TO DO >> All lines from the opening of the entries below through the line containing "You are a computer-use agent. Image resolution: width=2576" must be output exactly as they appear, with no other lines.

Collected data
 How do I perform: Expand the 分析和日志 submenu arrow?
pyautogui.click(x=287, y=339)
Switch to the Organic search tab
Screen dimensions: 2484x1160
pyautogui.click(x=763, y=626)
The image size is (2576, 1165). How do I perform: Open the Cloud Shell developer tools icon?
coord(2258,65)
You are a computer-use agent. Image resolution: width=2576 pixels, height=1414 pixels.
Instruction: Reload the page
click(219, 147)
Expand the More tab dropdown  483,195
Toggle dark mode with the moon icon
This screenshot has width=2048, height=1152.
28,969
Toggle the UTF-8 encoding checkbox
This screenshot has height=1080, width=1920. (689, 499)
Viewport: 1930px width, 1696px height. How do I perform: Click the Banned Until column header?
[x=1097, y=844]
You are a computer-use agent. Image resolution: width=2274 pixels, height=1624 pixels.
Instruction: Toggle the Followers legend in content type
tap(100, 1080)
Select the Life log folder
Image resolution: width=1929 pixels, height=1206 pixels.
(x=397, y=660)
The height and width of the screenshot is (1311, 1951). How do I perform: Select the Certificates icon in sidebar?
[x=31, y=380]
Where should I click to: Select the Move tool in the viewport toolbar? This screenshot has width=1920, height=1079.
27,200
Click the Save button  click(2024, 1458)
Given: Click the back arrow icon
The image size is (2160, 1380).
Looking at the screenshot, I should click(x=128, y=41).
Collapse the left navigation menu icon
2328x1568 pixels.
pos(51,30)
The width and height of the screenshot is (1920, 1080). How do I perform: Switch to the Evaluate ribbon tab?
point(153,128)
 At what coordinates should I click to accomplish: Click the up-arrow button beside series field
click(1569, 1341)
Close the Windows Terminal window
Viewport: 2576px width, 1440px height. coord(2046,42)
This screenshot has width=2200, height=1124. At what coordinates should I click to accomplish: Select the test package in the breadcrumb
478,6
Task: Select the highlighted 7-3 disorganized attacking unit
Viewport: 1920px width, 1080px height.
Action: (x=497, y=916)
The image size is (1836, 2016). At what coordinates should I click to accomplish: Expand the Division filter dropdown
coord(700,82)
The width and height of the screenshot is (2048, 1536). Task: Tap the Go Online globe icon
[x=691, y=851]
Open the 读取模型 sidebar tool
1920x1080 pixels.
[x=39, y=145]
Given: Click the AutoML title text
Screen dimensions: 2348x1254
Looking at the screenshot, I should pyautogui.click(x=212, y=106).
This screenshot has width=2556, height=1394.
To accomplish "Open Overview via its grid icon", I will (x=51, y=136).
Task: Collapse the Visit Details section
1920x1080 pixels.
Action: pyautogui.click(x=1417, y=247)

ANSWER TO THIS TASK >>
 How do I perform: Expand the 分析和日志 submenu arrow?
pyautogui.click(x=287, y=339)
Switch to the Organic search tab
Screen dimensions: 2484x1160
pyautogui.click(x=763, y=626)
The image size is (2576, 1165). How do I perform: Open the Cloud Shell developer tools icon?
coord(2258,65)
You are a computer-use agent. Image resolution: width=2576 pixels, height=1414 pixels.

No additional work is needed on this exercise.